You have some simple POD that uses another POD (and you assume it will
remain that way, since it's just a bunch of data members)
// in library
struct X {
char* message;
// ...
};
// your code
struct Y {
X msg;
int* data;
};
You've read the standard, and know that using new Y() automatically
initializes members to null. This is nice.
Y* y = new Y();
// ...
if ( !y->data )
y->data = new int;
Then, the library innocently uses std::string for the type of message. No
big deal, right? It will make the type safer/clearer to use.
struct X {
std::string message;
// ...
};
Not good. Now X, and any previously-POD users of X, won't be PODs anymore...
struct Y { // not a POD anymore
X msg; // not a POD
int* data;
};
Guess what happens?
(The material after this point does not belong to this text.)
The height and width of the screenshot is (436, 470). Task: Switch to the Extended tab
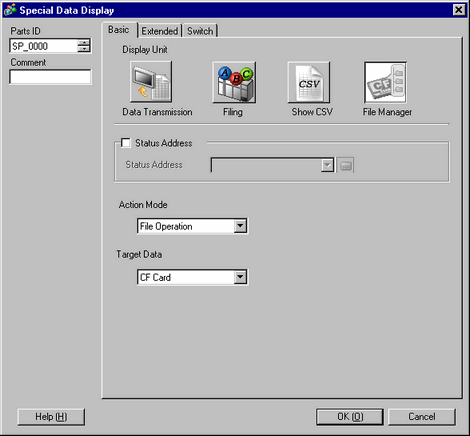[160, 31]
Now new Y() doesn't zero-initialize POD and builtin members!
Y* y = new Y();
// ...
if ( !y->data ) // undefined - data not initialized
y->data = new int;
Francis is saying that was *meant* to happen (but didn't make it into the
standard) was that data would continue to be zero (default) initialized
*as long as* Y didn't provide a default ctor. If it did, like this, they
wouldn't (but then Y's behavior wouldn't depend on whether X were a POD).
This wouldn't be a source of performance overhead, because the user was
using new Y() all along, explicitly requesting zero initialization.
struct Y {
X msg;
int* data;
Y();
};
With this definition, Y::Y() would have to explicitly initialize data even
with the first definition of X, so there weren't any hidden problems as
there were for the previous definitions of Y under the *current rules in
the standard*.
Definitely, if this behavior was intended, it should be corrected in the
standard. Thanks for mentioning this.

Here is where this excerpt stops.